Selected text:
* * *
Jili Chen

Postgraduate. Researcher. Developer.

Test-Time Reinforcement Learning for Flow Matching

📦 Code is available at https://github.com/TheShy-Dream/Flow-TTRL

📄 Paper coming soon.

Flow-TTRL is an inference-time optimization framework designed to align flow-matching models with complex human preferences without the need for expensive fine-tuning. By leveraging RL-guided latent search, Flow-TTRL achieves highly competitive results on benchmarks like GenEval and T2I-CompBench, attaining performance comparable to proprietary models and established RL-based fine-tuning methods while consistently bolstering image fidelity and text-alignment.

📖 Introduction

Introduction

🔧 Method

Architecture

⚙️ Requirements

Flow-TTRL is tested on Linux with NVIDIA GPUs. While A100/H100 are recommended for optimal inference speed, the framework is compatible with consumer-grade GPUs (e.g., RTX 3090/4090).
* * *
(Data extracted from a collection)
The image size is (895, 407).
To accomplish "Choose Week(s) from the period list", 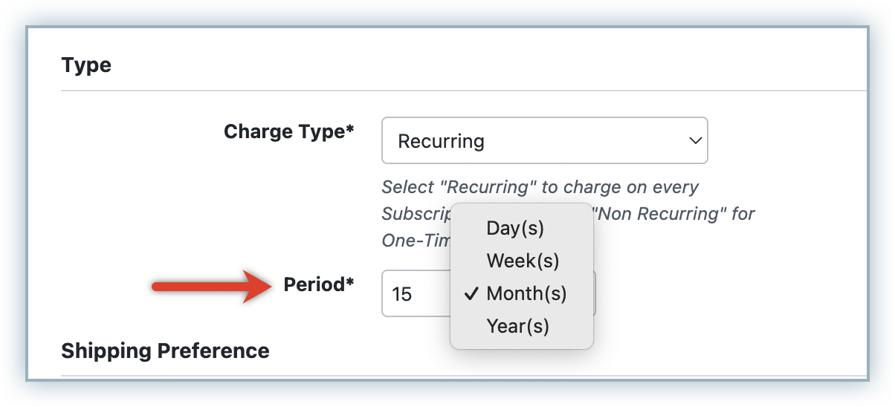I will pos(523,261).
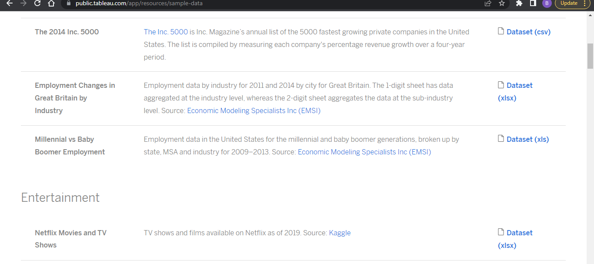Open the Chrome three-dot menu
The height and width of the screenshot is (264, 594).
point(584,3)
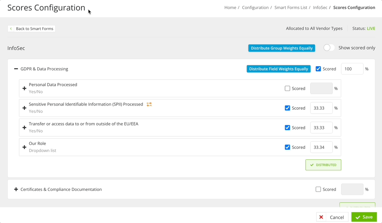The height and width of the screenshot is (223, 382).
Task: Save the scores configuration
Action: tap(364, 217)
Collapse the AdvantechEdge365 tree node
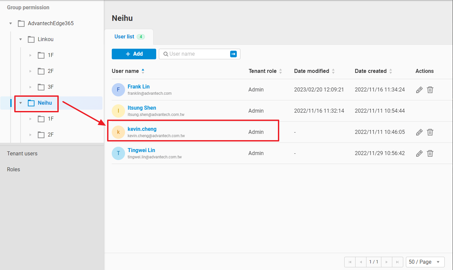This screenshot has height=270, width=453. (11, 24)
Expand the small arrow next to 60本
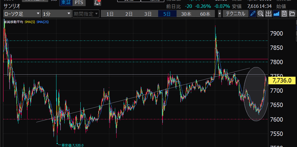This screenshot has width=297, height=147. click(x=220, y=14)
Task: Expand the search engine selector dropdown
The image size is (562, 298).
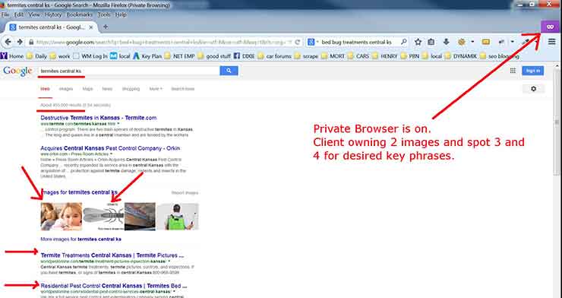Action: click(x=313, y=42)
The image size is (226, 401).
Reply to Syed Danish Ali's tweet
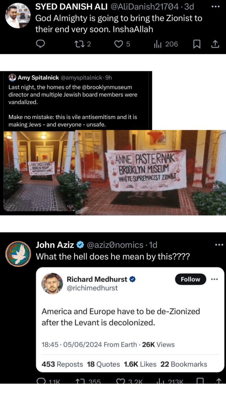(40, 44)
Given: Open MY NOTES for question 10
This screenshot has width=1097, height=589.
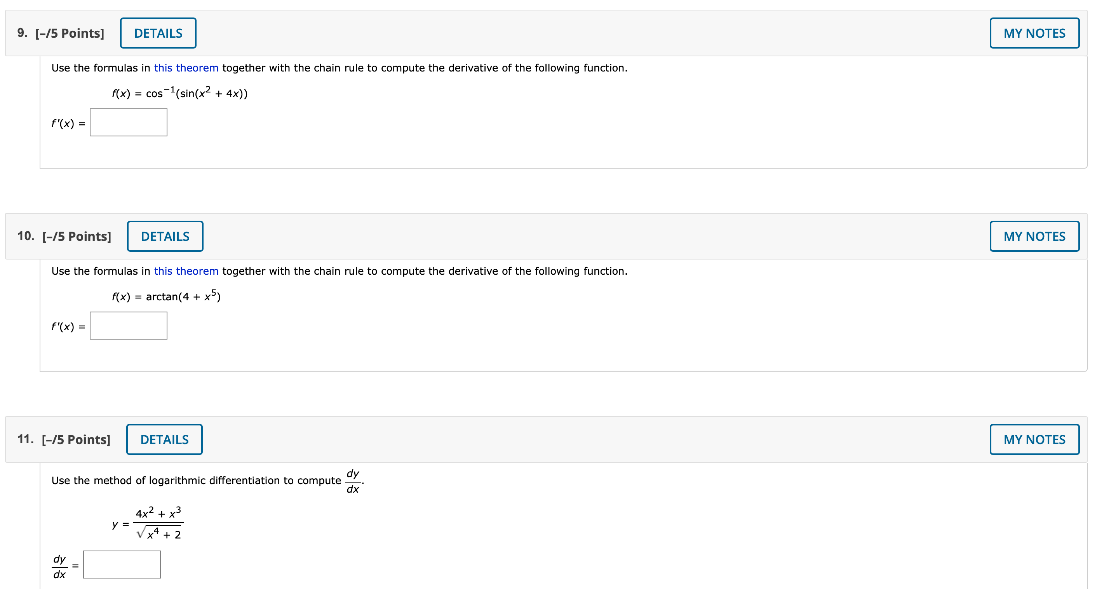Looking at the screenshot, I should tap(1034, 236).
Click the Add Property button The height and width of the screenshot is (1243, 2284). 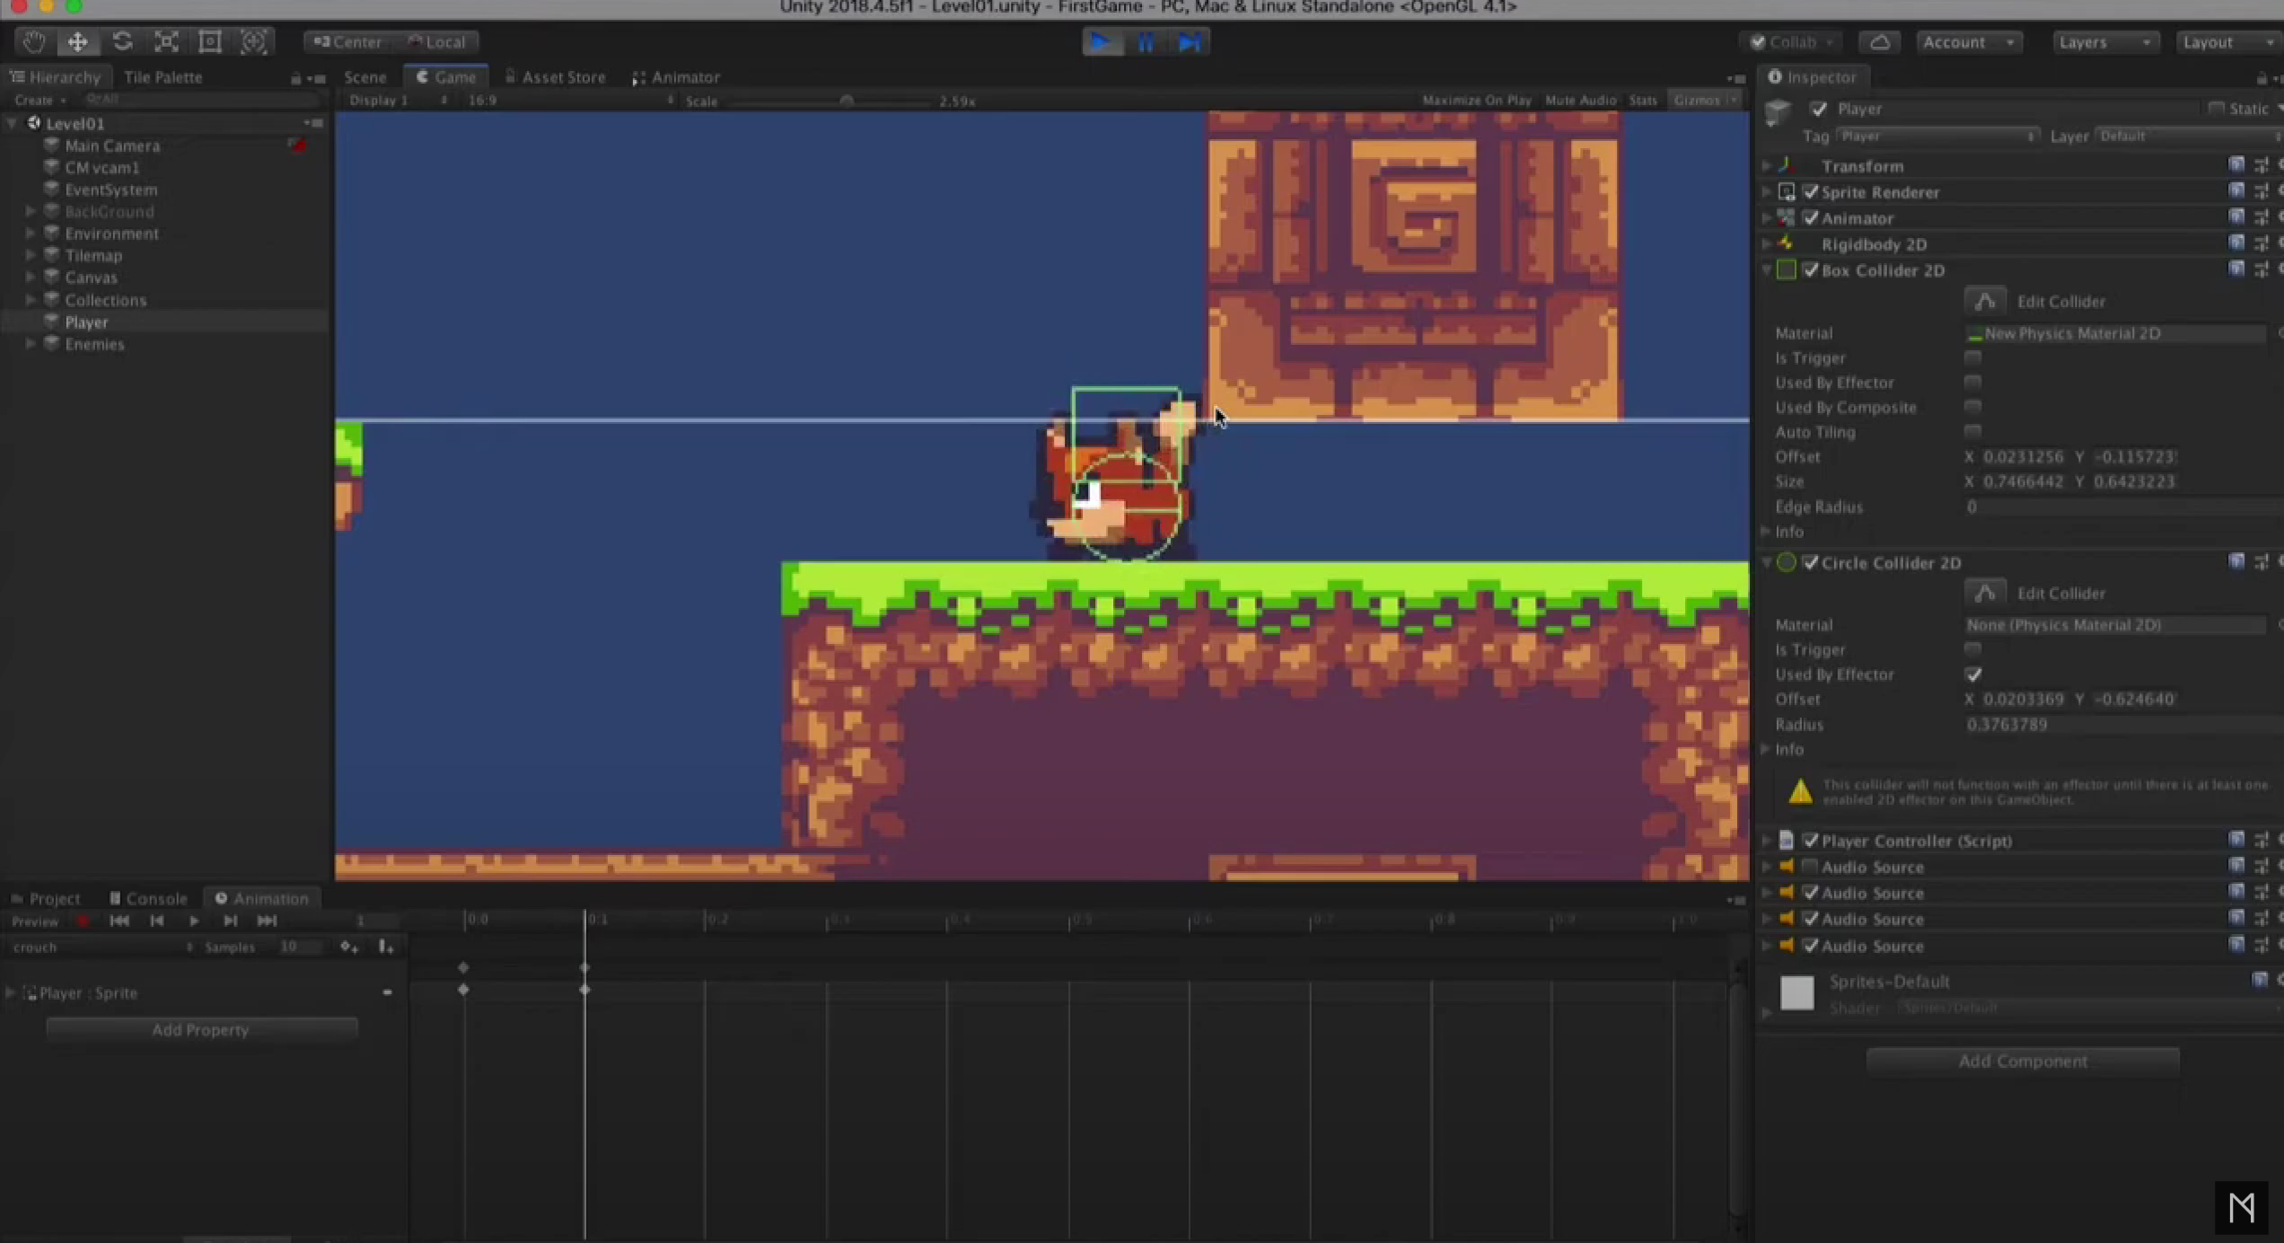click(201, 1029)
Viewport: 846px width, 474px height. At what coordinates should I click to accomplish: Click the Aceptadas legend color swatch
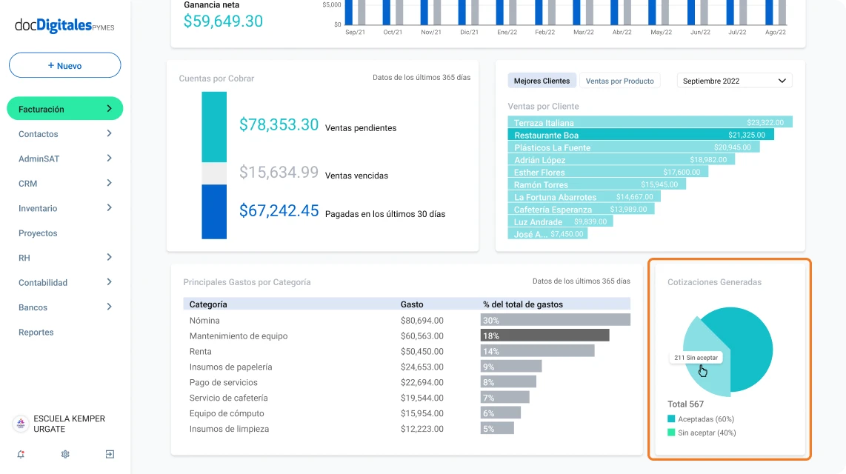pos(671,418)
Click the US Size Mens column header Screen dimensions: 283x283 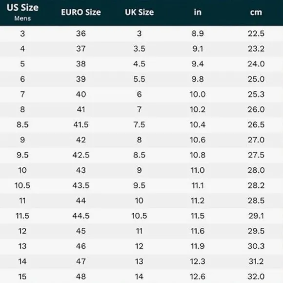click(x=22, y=12)
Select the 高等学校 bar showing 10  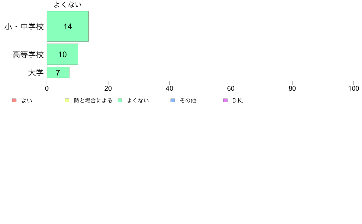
* * *
Goal of the exercise:
From the Flow-TTRL project page, return the stretch from "Postgraduate. Researcher. Developer." through "Paper coming soon." word for word. These entries were taken from a different source than the page above.

Exercise answer:
Postgraduate. Researcher. Developer.

Test-Time Reinforcement Learning for Flow Matching

📦 Code is available at https://github.com/TheShy-Dream/Flow-TTRL

📄 Paper coming soon.